Fragmento del documento:
--- --- ---
Julio Perotti en “Pandemia: las palabras y los signos de estos tiempos”
06 may 20
Desde Fundéu Argentina lanzamos el ciclo “Pandemia: las palabras y los signos de estos tiempos”, en donde distintos profesionales de la comunicación opinan sobre las palabras que habitan la agenda mediática de estos últimos meses. Hoy es el turno de Julio Perotti, periodista, capacitador y prosecretario de Fopea (Foro de Periodismo Argentino).
Por Julio Perotti
Aunque ya antiquísimos, muchos paradigmas aún estaban vivos antes de que la pandemia invadiera el mundo y, cual gas, se filtrara aun en los rincones más remotos y secretos de nuestras vidas.
Uno de esos modelos se asentaba en la sacralidad de nuestro hogar, un espacio privado en el que nos refugiábamos en brazos de la familia después de rozar cuerpos y almas con muchos otros seres, a los que con suerte podíamos definir como compañeros de trabajo o, quizá con un uso laxo del término, como amigos.
Volvíamos allí donde teníamos reservado un altar para rituales cotidianos tan viejos como la lectura, un poco más recientes como la televisión, o nuevos como la interacción en las redes sociales.
Pero esa intimidad era nuestra. El trabajo quedaba junto al paraguas mojado o el polvo de los zapatos en la alfombra de la puerta.
--- --- ---
Tarea a realizar:
Enumera las ocupaciones y cargos que el fragmento atribuye a Julio Perotti.

Información proporcionada:
--- --- ---
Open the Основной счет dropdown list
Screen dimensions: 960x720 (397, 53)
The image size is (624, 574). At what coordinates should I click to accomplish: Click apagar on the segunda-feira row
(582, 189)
--- --- ---
Resultado:
Periodista, capacitador y prosecretario de Fopea (Foro de Periodismo Argentino).